INSTRUCTION: Render the lines of the entries below, between the line containing "Viewport: 757px width, 486px" and the line containing "Looking at the screenshot, I should (x=1257, y=94).", inclusive, as a Markdown table with the columns Row and Entry line, numbering each row and leaving out blank lines.

DATASET:
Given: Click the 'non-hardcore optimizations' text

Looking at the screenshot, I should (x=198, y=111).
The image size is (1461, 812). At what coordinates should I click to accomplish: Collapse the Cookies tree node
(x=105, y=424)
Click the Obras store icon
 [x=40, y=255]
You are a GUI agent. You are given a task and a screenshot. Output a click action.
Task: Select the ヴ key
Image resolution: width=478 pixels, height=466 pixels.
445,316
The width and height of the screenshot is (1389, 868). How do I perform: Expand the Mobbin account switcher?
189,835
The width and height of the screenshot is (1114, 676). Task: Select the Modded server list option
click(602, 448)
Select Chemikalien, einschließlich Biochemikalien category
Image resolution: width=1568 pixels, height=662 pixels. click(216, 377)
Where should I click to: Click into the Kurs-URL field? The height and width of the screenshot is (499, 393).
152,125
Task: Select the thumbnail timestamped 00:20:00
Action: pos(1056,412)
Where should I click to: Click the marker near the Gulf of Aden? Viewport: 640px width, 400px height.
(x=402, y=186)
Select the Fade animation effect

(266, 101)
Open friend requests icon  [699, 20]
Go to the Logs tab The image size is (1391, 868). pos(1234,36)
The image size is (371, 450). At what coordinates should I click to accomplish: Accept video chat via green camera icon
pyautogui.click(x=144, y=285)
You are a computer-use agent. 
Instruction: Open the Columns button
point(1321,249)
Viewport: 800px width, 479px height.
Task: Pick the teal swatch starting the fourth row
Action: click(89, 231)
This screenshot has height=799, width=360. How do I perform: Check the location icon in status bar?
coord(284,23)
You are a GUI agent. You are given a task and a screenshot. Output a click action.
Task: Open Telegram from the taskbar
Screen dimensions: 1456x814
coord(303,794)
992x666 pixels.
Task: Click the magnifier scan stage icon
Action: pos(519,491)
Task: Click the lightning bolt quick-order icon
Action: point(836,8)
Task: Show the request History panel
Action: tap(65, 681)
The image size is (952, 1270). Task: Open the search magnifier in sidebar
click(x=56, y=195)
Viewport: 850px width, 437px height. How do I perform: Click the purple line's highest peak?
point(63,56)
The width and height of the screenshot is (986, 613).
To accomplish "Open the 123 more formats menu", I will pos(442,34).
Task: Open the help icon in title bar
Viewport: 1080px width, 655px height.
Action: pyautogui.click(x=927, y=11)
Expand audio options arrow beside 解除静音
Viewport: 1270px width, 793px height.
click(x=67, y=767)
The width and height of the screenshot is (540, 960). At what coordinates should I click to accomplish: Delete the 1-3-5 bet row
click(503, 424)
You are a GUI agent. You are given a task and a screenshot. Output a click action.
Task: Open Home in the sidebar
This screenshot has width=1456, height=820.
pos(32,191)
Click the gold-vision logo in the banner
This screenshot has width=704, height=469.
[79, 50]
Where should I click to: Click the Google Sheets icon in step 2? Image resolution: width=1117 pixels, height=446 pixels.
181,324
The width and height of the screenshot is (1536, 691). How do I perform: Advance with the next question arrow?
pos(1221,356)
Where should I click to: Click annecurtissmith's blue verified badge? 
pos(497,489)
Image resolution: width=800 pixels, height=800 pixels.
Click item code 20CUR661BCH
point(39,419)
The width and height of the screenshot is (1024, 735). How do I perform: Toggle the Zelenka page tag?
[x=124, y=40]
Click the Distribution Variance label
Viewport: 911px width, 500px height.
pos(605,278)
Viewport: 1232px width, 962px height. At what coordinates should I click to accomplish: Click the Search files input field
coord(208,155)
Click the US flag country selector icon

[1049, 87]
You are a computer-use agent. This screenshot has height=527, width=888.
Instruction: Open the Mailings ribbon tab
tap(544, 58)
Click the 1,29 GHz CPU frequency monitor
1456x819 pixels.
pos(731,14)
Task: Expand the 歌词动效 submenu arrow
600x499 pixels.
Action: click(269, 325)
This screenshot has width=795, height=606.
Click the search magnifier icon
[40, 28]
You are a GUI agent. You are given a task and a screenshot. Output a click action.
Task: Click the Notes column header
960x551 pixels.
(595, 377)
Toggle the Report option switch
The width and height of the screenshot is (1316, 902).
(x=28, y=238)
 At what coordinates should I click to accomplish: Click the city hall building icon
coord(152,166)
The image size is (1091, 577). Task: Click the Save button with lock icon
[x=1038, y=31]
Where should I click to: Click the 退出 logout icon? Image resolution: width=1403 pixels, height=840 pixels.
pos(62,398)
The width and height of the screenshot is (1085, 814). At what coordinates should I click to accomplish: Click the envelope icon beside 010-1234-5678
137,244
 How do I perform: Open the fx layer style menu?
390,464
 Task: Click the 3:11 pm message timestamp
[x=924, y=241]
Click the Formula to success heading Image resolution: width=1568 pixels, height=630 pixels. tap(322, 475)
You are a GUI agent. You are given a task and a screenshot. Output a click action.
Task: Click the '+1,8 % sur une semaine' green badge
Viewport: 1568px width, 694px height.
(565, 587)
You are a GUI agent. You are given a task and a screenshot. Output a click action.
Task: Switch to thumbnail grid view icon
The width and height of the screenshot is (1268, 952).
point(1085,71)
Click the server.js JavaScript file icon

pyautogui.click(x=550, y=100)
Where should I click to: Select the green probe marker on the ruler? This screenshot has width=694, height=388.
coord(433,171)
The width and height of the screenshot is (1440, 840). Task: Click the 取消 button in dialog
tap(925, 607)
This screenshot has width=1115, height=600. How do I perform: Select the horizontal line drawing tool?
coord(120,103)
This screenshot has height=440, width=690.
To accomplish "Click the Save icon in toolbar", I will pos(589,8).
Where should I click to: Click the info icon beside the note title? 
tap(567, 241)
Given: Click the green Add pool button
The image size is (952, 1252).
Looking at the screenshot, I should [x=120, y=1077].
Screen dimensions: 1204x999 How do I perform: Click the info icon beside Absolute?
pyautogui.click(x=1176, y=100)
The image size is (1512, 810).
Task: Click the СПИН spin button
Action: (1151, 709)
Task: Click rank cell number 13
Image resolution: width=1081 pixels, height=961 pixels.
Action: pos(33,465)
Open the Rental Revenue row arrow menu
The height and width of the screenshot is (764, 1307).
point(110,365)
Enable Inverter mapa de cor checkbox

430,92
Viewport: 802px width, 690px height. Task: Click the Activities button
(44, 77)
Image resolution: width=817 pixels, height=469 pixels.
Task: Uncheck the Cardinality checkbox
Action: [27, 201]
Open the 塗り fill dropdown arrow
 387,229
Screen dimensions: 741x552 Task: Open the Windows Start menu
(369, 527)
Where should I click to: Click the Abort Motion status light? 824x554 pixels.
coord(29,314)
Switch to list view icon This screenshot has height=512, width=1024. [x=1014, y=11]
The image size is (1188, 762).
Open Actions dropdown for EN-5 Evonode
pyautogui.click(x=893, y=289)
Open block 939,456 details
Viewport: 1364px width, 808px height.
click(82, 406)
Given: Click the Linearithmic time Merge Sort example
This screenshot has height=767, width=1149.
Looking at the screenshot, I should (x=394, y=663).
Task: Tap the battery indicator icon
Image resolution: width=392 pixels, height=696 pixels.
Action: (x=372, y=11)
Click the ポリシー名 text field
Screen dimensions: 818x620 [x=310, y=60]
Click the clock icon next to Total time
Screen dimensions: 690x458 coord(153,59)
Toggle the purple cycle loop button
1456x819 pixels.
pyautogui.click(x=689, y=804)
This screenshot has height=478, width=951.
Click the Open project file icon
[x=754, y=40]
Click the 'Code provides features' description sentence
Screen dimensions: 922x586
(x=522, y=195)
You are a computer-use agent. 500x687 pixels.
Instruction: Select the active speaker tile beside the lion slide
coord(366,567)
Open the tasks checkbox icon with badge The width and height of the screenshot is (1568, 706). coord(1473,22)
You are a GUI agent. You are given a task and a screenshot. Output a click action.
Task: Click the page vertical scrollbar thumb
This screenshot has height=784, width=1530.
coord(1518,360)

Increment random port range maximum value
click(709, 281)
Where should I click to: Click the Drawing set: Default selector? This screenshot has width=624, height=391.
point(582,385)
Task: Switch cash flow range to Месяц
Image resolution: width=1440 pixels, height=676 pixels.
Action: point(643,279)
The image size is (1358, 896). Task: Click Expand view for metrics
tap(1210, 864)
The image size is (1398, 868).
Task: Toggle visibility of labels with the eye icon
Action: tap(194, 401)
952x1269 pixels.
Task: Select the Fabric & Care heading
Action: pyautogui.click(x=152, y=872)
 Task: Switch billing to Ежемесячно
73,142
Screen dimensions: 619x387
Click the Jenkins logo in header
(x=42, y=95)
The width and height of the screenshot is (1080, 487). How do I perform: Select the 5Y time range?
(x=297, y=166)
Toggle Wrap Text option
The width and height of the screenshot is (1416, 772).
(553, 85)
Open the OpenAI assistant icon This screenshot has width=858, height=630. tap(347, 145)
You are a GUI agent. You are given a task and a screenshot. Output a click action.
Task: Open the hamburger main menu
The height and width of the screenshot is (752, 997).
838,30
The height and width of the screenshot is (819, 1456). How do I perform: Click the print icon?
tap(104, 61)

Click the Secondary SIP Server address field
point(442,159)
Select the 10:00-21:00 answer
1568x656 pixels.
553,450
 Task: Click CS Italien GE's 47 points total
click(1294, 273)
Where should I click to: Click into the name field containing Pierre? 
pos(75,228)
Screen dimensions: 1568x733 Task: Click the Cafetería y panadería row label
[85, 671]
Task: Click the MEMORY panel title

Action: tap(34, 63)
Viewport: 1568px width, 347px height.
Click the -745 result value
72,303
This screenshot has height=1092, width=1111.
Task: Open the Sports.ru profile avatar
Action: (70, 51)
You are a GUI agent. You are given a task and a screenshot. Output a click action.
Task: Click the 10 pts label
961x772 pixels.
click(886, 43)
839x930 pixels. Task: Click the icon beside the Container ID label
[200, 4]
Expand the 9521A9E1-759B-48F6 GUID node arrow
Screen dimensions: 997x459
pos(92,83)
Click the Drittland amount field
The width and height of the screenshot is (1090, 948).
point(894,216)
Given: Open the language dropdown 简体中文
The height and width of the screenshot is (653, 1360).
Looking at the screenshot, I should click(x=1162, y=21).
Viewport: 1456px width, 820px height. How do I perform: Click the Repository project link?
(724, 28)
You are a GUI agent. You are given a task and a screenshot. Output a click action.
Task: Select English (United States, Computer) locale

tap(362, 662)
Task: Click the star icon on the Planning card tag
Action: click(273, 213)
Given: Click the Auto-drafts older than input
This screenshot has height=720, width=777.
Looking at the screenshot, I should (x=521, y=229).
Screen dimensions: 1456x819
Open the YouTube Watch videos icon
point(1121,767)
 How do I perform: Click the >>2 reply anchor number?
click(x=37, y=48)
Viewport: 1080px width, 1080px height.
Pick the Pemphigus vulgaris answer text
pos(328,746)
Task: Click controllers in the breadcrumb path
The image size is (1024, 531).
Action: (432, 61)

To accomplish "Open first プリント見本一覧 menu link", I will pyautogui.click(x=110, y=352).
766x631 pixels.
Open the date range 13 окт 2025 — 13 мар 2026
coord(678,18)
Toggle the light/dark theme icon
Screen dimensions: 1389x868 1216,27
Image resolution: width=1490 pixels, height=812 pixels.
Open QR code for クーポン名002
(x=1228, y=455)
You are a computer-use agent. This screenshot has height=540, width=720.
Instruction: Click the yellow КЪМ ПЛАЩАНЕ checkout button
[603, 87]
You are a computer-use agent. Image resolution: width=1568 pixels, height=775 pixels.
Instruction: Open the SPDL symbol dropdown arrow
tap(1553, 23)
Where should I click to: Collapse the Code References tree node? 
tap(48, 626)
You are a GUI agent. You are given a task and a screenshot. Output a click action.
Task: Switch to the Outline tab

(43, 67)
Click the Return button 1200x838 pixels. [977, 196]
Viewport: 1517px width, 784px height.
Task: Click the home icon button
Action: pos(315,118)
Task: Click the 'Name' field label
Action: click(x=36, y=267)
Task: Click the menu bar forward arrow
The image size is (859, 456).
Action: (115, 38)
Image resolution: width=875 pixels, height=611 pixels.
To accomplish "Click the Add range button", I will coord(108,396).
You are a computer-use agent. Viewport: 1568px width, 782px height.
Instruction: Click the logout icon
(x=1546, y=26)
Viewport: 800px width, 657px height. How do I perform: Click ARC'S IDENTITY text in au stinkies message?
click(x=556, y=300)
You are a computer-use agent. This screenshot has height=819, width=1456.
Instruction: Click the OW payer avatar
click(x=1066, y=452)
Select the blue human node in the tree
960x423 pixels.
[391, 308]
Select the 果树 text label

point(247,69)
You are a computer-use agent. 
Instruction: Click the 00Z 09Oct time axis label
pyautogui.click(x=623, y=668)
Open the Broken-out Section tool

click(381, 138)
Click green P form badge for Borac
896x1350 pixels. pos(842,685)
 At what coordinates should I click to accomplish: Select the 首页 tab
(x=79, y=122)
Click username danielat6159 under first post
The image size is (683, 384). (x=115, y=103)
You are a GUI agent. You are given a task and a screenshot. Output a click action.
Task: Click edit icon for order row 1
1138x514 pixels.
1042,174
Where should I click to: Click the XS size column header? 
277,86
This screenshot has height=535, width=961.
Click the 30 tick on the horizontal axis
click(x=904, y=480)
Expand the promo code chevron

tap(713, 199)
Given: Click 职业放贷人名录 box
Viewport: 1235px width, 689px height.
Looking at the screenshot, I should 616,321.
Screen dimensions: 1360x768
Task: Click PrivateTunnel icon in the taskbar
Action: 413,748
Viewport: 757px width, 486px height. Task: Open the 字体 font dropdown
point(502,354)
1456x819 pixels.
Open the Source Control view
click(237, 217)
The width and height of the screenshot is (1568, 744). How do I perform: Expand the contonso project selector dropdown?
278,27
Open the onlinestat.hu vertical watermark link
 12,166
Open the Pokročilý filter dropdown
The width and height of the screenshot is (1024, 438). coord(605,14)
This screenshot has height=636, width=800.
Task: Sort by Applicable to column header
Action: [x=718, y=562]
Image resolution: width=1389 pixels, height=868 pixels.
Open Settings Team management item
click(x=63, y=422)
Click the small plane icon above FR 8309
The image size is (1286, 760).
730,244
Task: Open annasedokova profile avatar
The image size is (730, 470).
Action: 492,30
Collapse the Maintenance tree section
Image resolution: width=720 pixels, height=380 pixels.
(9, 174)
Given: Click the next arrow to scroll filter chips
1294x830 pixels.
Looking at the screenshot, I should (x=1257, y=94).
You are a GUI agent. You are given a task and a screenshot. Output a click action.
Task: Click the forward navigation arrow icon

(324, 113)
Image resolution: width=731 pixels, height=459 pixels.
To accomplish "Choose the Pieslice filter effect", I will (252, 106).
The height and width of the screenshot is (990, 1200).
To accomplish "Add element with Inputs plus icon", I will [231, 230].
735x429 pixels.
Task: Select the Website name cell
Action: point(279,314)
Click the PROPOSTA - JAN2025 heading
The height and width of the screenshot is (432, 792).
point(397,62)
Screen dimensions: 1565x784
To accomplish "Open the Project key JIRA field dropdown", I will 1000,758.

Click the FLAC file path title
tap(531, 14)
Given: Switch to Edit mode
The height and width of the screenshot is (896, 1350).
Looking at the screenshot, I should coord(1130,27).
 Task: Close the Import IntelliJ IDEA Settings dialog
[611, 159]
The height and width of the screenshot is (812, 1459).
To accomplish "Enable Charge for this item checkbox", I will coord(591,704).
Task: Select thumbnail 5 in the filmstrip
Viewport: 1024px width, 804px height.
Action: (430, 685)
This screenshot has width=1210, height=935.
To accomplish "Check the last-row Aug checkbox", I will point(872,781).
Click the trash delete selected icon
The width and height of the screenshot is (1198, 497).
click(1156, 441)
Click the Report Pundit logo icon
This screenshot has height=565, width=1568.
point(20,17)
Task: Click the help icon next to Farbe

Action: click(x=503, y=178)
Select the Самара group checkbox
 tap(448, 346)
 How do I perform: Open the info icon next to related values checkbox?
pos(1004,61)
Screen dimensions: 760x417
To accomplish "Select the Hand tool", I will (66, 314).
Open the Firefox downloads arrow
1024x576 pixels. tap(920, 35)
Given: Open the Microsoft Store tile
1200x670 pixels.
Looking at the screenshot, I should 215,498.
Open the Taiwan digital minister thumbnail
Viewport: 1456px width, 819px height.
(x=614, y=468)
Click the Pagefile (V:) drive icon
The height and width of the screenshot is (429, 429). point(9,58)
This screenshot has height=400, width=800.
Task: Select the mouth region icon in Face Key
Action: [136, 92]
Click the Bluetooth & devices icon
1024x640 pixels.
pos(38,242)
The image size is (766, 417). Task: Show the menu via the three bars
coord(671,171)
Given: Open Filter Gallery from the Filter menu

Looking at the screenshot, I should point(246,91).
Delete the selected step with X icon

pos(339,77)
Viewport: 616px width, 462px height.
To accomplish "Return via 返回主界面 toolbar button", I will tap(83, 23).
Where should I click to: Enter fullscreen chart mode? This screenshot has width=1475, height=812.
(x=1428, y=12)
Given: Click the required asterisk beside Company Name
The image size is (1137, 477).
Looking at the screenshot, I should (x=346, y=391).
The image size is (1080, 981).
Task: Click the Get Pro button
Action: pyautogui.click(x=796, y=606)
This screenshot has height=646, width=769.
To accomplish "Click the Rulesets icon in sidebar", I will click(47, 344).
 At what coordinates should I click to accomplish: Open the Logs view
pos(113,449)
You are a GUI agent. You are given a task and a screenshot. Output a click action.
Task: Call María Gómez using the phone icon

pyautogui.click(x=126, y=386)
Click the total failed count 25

SOLUTION TO THIS PROBLEM:
| Row | Entry line |
|---|---|
| 1 | Viewport: 757px width, 486px height. Task: Open the 字体 font dropdown |
| 2 | point(502,354) |
| 3 | 1456x819 pixels. |
| 4 | Open the Source Control view |
| 5 | click(237, 217) |
| 6 | The width and height of the screenshot is (1568, 744). How do I perform: Expand the contonso project selector dropdown? |
| 7 | 278,27 |
| 8 | Open the onlinestat.hu vertical watermark link |
| 9 |  12,166 |
| 10 | Open the Pokročilý filter dropdown |
| 11 | The width and height of the screenshot is (1024, 438). coord(605,14) |
| 12 | This screenshot has height=636, width=800. |
| 13 | Task: Sort by Applicable to column header |
| 14 | Action: [x=718, y=562] |
| 15 | Image resolution: width=1389 pixels, height=868 pixels. |
| 16 | Open Settings Team management item |
| 17 | click(x=63, y=422) |
| 18 | Click the small plane icon above FR 8309 |
| 19 | The image size is (1286, 760). |
| 20 | 730,244 |
| 21 | Task: Open annasedokova profile avatar |
| 22 | The image size is (730, 470). |
| 23 | Action: 492,30 |
| 24 | Collapse the Maintenance tree section |
| 25 | Image resolution: width=720 pixels, height=380 pixels. |
| 26 | (9, 174) |
| 27 | Given: Click the next arrow to scroll filter chips |
| 28 | 1294x830 pixels. |
| 29 | Looking at the screenshot, I should (x=1257, y=94). |